This post originated from an RSS feed registered with Python Buzz
by Phillip Pearson.
Original Post: Something I'd like to see: likesearchd
Feed Title: Second p0st
Feed URL: http://www.myelin.co.nz/post/rss.xml
Feed Description: Tech notes and web hackery from the guy that brought you bzero, Python Community Server, the Blogging Ecosystem and the Internet Topic Exchange
This would be really handy: a server, in C or C++, to do really quick substring searches over lots of data. MySQL seems to be very slow at doing things like this, probably because the data is all spread out over many memory pages / disk blocks:
SELECT some columns FROM sometable WHERE foo LIKE '%bar%';
For a table with 100K rows, that can take many seconds. But if I dump out the foo column with SELECT INTO OUTFILE, and write a C program to iterate over all the data and check for 'bar' using strstr(), it can do the same search many times per second.

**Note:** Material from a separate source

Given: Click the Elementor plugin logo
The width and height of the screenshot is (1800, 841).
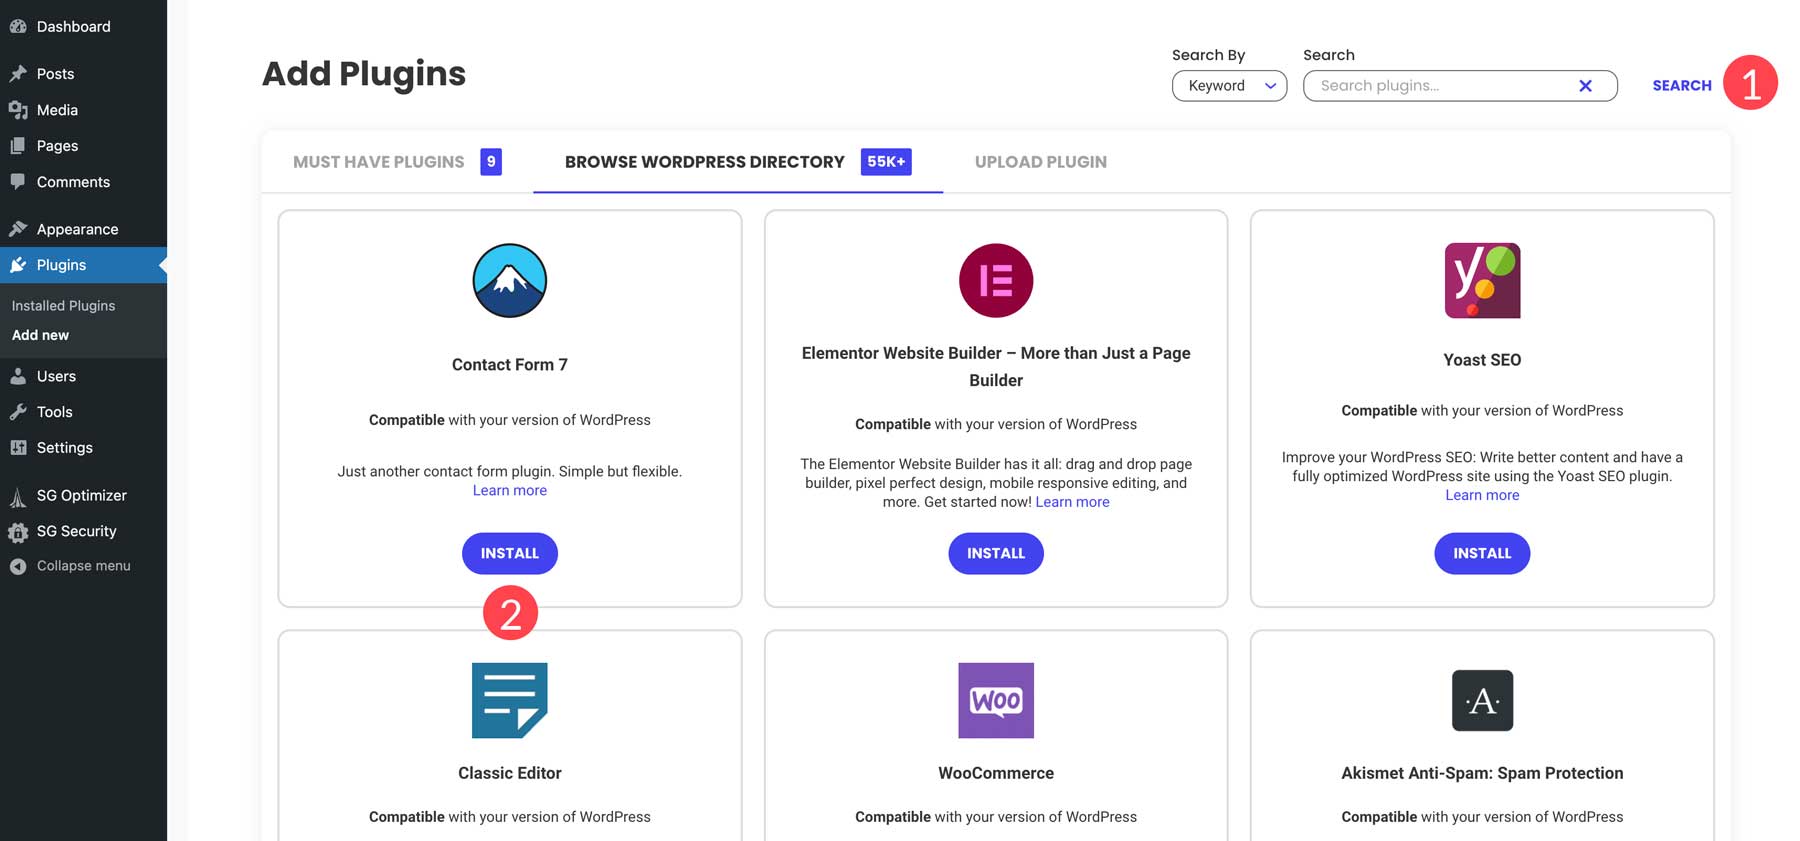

Incredibly, it even seems slow for MySQL to do something like this on a table with a key set on (lastname, firstname):
SELECT lastname,firstname FROM people ORDER BY lastname,firstname LIMIT 10000,50;
That query can take over a second, so it would be much faster to get the C program to find the ids of rows 10000-10050 and run this one 50 times:
SELECT lastname,firstname FROM people WHERE id=(id received from C program);
This all feels very wrong to me: there should be some way to do this better from inside MySQL. But I can't find it. Anyone know of a better way?